Somut örnekler vereyim:
“Abayı yaktığım Ayşe/Veli kollarıma düşsün, evlilik/çıkma teklif etsin” DEĞİL, Ayşe/Veli ile KARŞILIKLI ŞEKİLDE, EŞİT BİÇİMDE yaşanacak keyifli bir ilişkim olsun; olmayacaksa ondan iyisi ve keyiflisi gelsin, ÇOK MUTLU OLAYIM” (Aliyi veya Ayşeyi DEĞİL, mutlu olduğunuzu imajine edin.)
veya
“Anamı ağlatan patron/müdire işinden atılsın, düşüp bacağını kırsın” değil; “benim farkıma varsın, onunla dost olayım, vazgeçilmezi olayım, laftan anlamaz bir tip ise farklı bir yerde daha iyi pozisyona geçeyim” (gıcık patronu veya çıkıntı müdireyi DEĞİL, YİNE, mutlu olduğunuzu imajine edin.)
“Selamlar Sevgili Janus”
Bu sevgili Janus lafı benim olduğum yere su gibi yayılmama neden oluyor (yani pozitif dalga boyu vererek dalga fonksiyonuna geçiriyor). Çok teşekkürler.
[Bunun kadar keyiflendiren bir diğer tümce içinde “güzellik” kavramı geçenler, örneğin “güzel günler” dilekleri... (Kulaklara fısıldayayım. :) )
Güzellik; mutluluk benzeri yarım porsiyon makro kavramı değil; bıngır-bıngır bizim dünya yaşamına ait bir kavramdır. Onu küçümsemeyelim, baş tacı edelim, dil dışarda onu kovalayalım. Güzelliği –hangi alanda olursa olsun- elde eden, o alanda (hatta başka alanlarda) en uygun makro mutluluğuna da erişecek olabilir.
Müslümanlıkta güzellik övülür.
Hadis:
“Hayırları yüzü güzel olanların yanında arayın.” (Ebû Ya’lâ)
Ayet:
Tin 4 “Biz insanı en güzel biçimde yaratmışızdır.”
Secde 7 “Biz insanı en güzel biçimde yaratmışızdır.”
Yahudilik etkisi ile bazen bu ayetler dilimize “İnsan en iyidir” hatta kimi yerde “hayvanlardan üstün ve mükemmeldir” şeklinde çevrilir. Oysa her iki ayette de yer alan sözcük olan ahsen basbayağı “çok güzel” veya “en güzel” anlamında bir sözcüktür. :)
Bu konuda lafı iyice dağıtarak, biraz bilgi aktarabilir miyim?

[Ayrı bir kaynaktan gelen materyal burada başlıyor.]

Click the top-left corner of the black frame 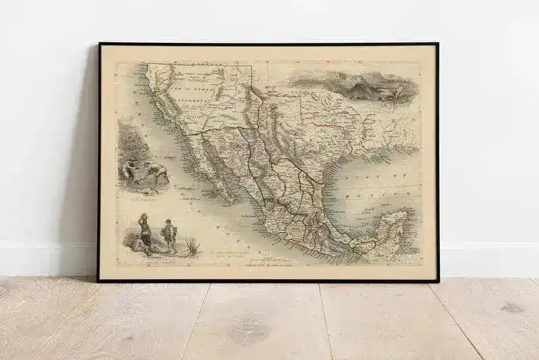[99, 44]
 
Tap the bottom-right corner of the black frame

Hz. Muhammet'in güzel bir erkek olduğu; dahası, süslenmeyi (daha güzel olma çabasını) sevdiği, saçlarına bakım yaptığı, gözlerine sürme çektiği hakkında hadisler vardır. Müslümanlıkta güzel koku sürmek bu yüzden sünnettir. Hz. Muhammet'in "sükke" adı verilen bir koku kutusu vardır ve bunu yolculuklarda bile yanından ayrımadığı bilgisi bulunur. Hanefi mezhebi kurucusu Ebu Hanife'nin öğrencilerine güzel (şık?) giyinme öğütleri ve kendinin çok değerli elbisleri olduğu; Hz. Muhammet'in eşi Ayşe'nın şıklığı ve takılarının zenginliği bilinir. Özellikle bayram ve Cuma günleri güzel kıyafetler giyilmesi de sünnettir. Kadınlara her türlü süs caizdir, ancak bu eylemi eşleri için yapmaları gereği vardır. Yani eşlerin birbirini uyarması teşvik edilir.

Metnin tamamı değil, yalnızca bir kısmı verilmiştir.